### What you will do
Repeat the entries from the line with "AWS logo badge" up to and including the line with "click(1216, 415)".

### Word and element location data
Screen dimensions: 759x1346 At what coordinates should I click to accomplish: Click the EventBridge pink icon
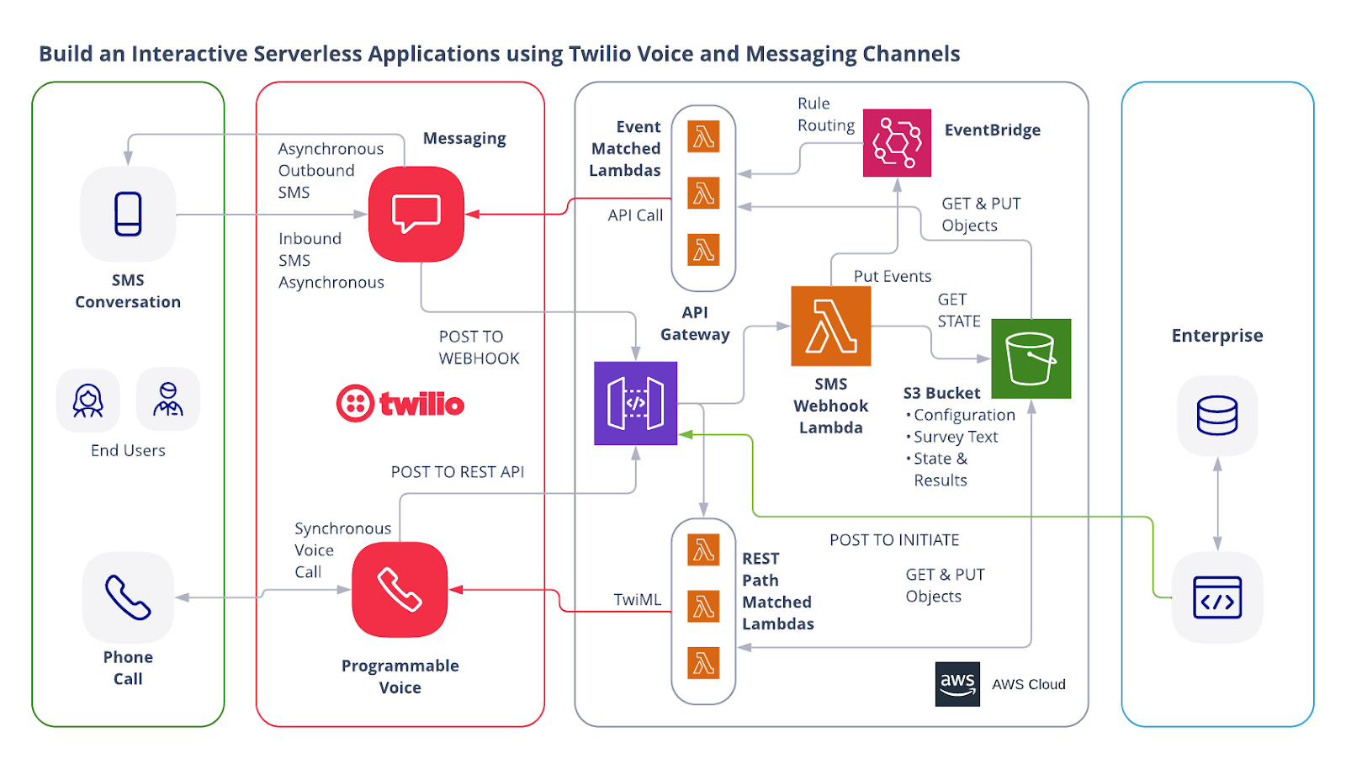click(897, 142)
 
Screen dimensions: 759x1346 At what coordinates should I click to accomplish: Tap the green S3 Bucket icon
click(1031, 358)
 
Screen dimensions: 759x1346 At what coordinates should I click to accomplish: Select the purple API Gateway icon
click(635, 403)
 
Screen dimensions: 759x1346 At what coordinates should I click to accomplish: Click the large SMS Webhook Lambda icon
click(830, 326)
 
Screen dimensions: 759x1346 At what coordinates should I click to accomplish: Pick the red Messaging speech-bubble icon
click(416, 214)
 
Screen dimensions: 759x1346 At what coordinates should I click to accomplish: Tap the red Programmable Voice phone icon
click(400, 589)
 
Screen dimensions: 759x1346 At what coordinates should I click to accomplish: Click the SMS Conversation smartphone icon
click(128, 214)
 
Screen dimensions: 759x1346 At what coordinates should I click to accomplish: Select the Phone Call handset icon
click(128, 597)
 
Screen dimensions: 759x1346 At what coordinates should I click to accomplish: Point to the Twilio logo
click(400, 404)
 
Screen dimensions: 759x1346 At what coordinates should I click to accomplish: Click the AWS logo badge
click(957, 683)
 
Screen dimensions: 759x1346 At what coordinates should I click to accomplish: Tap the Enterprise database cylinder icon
click(1216, 415)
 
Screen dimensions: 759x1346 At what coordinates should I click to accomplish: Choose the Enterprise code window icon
click(1216, 597)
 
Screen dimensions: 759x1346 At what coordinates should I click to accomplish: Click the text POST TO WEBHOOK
click(479, 348)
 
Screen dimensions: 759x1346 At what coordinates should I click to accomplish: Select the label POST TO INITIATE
click(894, 540)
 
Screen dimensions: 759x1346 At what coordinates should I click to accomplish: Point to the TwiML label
click(637, 600)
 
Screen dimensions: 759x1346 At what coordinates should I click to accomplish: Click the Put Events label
click(892, 276)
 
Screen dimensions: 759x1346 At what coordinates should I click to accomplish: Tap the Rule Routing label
click(825, 114)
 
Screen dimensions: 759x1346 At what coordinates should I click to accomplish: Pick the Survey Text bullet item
click(955, 437)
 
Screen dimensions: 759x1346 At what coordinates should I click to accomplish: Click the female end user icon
click(88, 401)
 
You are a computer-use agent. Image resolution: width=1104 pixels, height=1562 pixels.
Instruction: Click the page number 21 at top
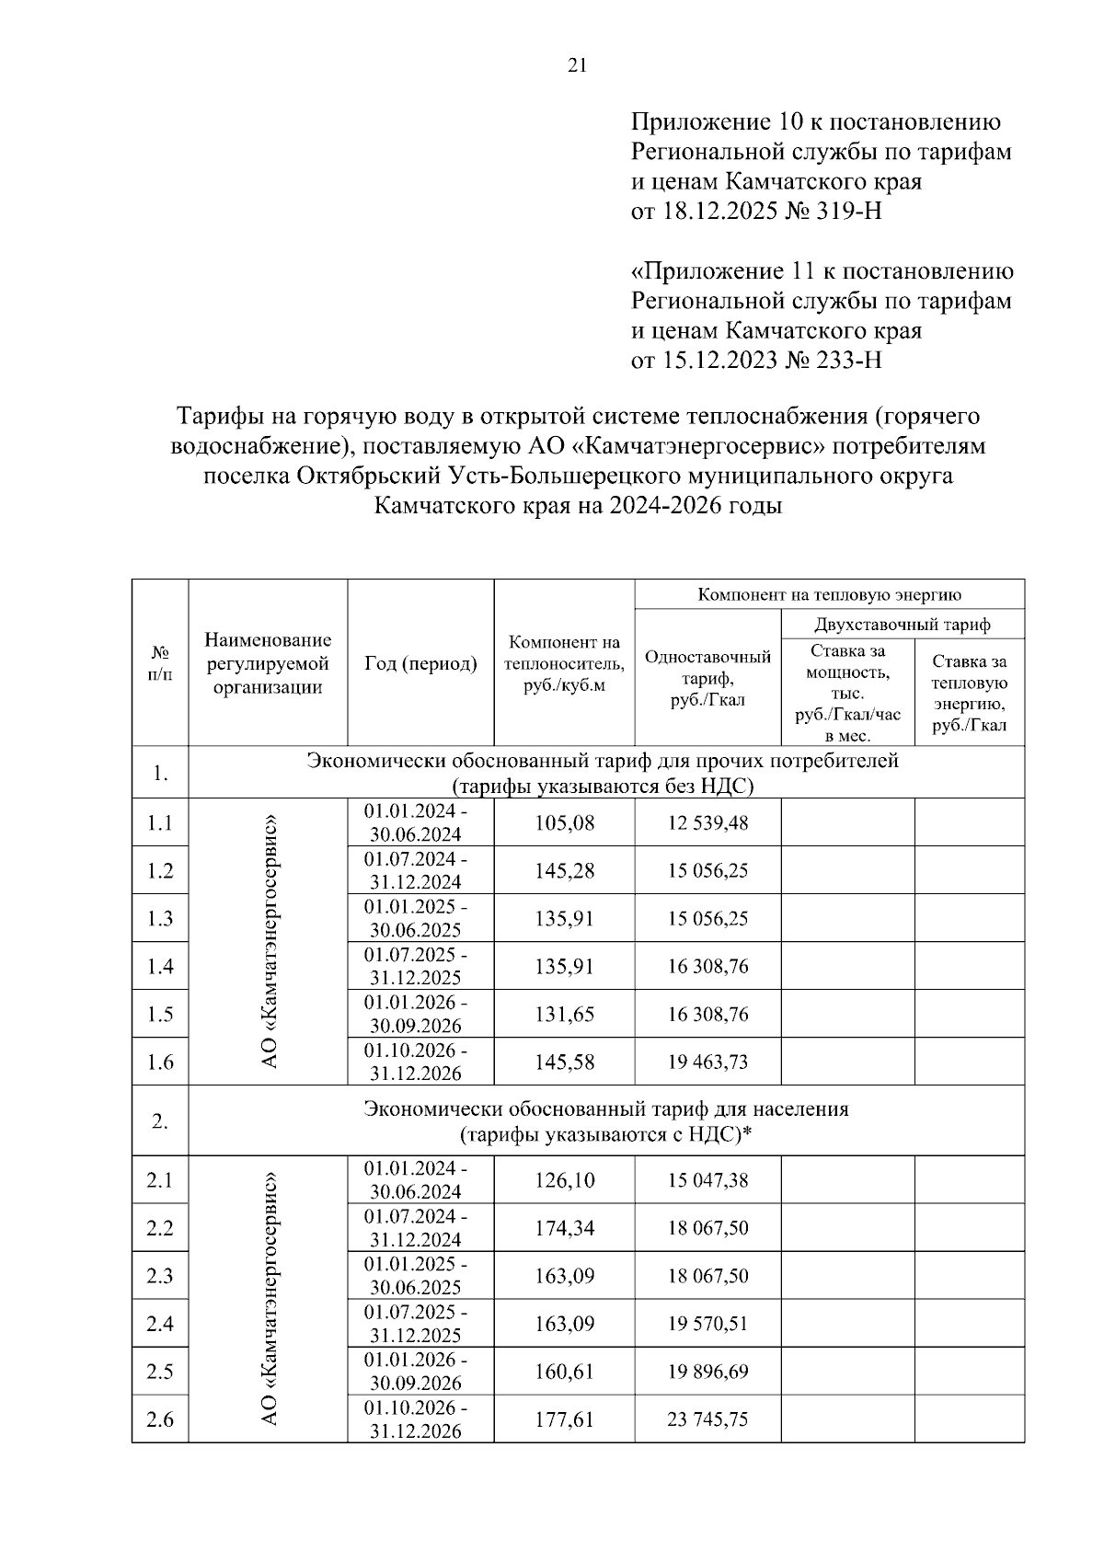coord(577,64)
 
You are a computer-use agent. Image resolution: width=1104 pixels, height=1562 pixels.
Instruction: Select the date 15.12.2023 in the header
coord(719,359)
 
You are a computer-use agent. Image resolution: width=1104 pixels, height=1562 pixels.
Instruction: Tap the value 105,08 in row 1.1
coord(564,822)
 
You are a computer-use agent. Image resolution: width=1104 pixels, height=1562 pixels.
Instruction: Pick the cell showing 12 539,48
coord(707,822)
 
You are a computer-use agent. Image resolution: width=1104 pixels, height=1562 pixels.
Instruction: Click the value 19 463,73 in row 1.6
coord(707,1062)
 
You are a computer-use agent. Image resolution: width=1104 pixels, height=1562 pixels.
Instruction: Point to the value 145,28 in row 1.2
coord(564,870)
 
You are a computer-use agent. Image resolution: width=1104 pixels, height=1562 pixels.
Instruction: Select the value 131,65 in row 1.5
coord(564,1014)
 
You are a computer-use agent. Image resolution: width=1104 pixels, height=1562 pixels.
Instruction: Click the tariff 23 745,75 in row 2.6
coord(707,1419)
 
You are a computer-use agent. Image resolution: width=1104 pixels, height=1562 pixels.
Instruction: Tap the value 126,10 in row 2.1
coord(564,1180)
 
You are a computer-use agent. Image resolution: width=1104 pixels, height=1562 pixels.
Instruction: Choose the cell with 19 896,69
coord(707,1372)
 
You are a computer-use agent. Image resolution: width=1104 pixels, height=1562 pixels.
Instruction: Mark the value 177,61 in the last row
coord(564,1419)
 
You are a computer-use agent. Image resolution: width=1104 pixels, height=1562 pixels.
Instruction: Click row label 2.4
coord(160,1324)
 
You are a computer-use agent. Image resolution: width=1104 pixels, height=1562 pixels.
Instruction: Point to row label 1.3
coord(160,918)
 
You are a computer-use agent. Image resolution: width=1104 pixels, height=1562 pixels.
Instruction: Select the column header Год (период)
coord(420,663)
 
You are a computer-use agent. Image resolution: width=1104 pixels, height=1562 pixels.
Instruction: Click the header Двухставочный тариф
coord(903,625)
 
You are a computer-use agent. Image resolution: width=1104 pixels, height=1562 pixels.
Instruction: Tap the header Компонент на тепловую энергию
coord(829,594)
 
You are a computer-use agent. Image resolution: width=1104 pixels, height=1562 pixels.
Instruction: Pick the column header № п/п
coord(160,663)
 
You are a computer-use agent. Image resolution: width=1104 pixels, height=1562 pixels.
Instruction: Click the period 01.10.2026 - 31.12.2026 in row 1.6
coord(416,1062)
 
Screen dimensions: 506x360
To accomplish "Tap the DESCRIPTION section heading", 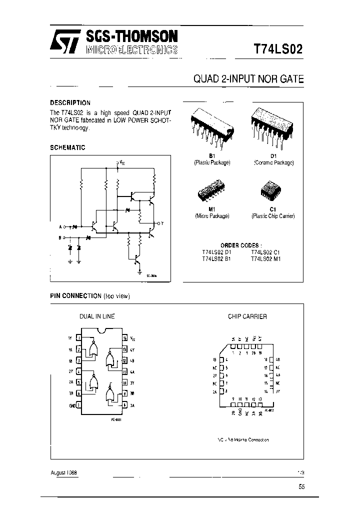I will (x=70, y=102).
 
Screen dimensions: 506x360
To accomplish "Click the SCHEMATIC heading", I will (x=68, y=148).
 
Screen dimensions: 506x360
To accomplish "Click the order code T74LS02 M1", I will (x=268, y=258).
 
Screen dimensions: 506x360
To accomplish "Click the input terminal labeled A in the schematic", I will (x=60, y=227).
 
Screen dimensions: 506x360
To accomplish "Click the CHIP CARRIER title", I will (x=247, y=316).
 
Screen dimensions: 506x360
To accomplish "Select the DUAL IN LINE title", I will (x=97, y=316).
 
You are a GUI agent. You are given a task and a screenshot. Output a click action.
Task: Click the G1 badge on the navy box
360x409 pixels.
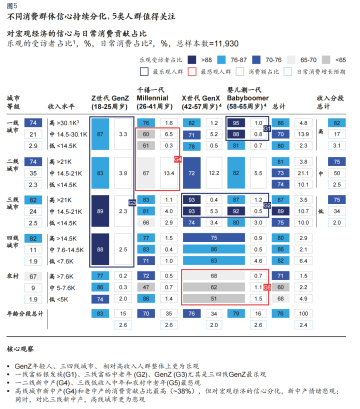pos(267,128)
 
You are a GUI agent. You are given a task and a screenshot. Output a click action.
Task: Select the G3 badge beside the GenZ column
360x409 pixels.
pos(132,203)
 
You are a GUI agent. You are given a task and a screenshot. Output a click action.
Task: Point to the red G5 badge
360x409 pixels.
pos(268,288)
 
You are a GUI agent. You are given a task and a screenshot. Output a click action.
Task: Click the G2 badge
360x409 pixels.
pos(267,205)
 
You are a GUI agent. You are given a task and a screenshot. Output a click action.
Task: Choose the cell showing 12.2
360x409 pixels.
pos(214,173)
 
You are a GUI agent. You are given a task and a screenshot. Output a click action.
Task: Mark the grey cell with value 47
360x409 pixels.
pos(146,288)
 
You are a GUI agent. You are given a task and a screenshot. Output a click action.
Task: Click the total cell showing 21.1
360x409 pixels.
pos(304,173)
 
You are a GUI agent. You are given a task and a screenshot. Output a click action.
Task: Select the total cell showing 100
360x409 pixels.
pos(304,314)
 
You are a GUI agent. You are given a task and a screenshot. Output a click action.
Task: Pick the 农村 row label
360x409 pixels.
pos(13,276)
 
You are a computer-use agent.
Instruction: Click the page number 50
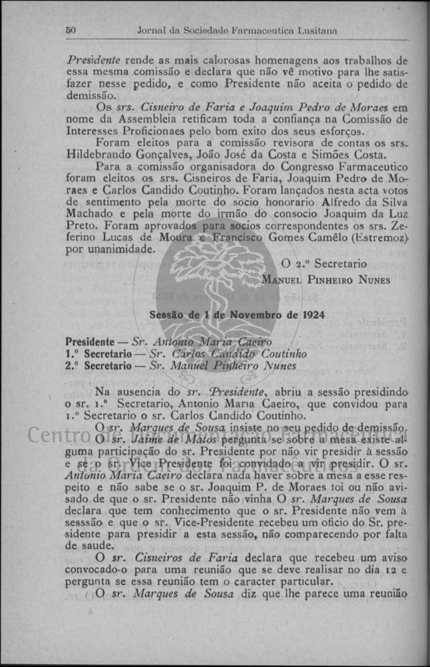point(72,31)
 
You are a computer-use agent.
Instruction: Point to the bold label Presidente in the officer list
point(92,342)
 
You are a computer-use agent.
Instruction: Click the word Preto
point(82,226)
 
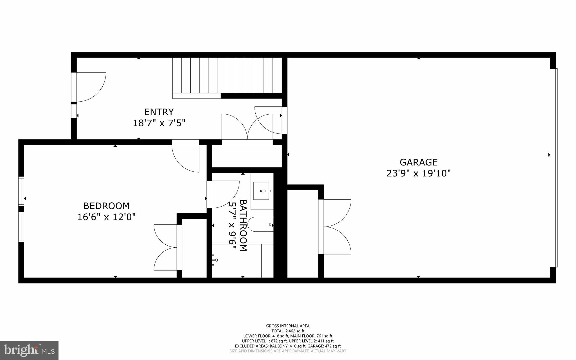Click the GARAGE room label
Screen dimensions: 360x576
pos(418,162)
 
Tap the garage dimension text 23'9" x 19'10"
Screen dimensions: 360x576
pos(418,173)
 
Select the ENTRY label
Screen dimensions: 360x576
pos(159,112)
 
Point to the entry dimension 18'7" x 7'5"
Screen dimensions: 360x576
pos(159,123)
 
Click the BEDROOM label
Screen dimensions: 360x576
pos(106,206)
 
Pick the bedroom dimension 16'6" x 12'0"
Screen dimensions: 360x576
pos(106,217)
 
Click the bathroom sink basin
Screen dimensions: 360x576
pos(262,191)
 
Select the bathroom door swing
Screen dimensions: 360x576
pos(223,194)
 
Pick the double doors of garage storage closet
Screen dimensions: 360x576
pos(336,227)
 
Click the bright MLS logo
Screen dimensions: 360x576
pos(29,350)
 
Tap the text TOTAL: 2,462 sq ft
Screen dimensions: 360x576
pos(288,331)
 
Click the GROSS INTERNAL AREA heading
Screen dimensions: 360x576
pos(288,326)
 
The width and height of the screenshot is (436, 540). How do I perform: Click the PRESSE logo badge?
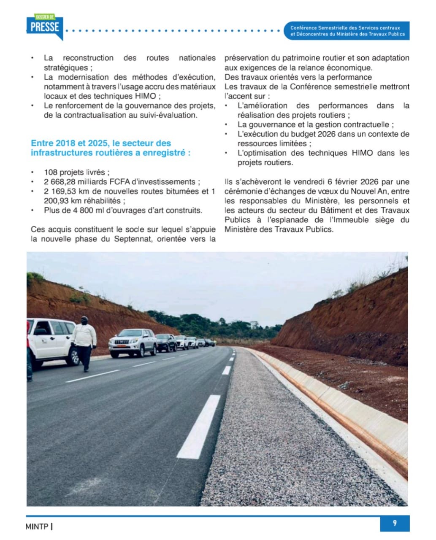(x=44, y=27)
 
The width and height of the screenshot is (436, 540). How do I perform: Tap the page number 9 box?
(x=395, y=523)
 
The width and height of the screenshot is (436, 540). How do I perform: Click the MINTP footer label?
(x=37, y=526)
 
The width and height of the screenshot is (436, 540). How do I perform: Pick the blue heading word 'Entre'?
(x=42, y=143)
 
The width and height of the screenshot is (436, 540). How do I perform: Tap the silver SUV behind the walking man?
(x=133, y=342)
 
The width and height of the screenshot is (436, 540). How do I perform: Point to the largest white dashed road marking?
(x=199, y=427)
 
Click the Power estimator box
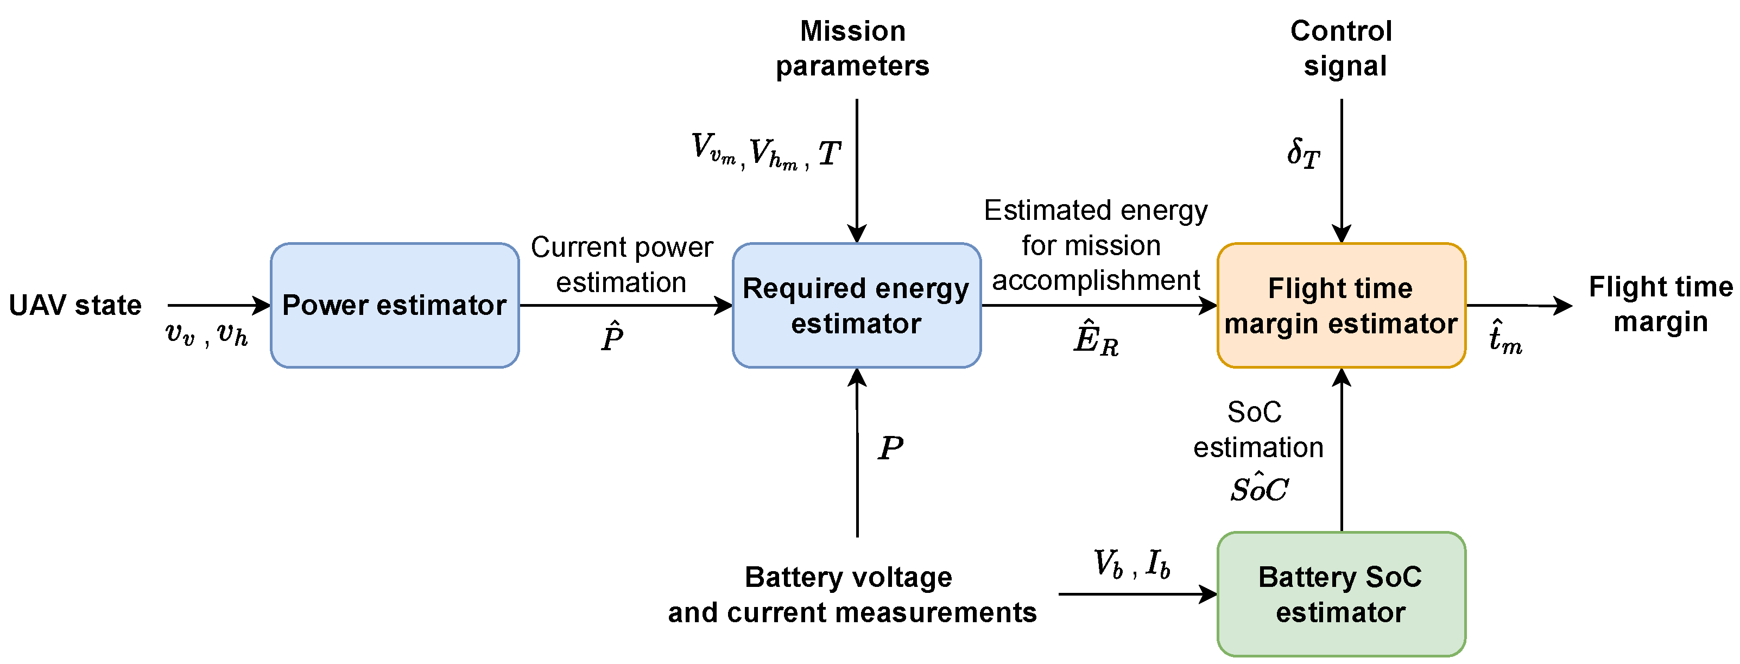pos(395,305)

### Answer
Screen dimensions: 759x1346 At what coordinates should I click to accomplish: Click the AWS logo badge
click(957, 683)
 
Screen dimensions: 759x1346 At what coordinates should I click to accomplish: Tap the Enterprise database cylinder icon
click(1216, 415)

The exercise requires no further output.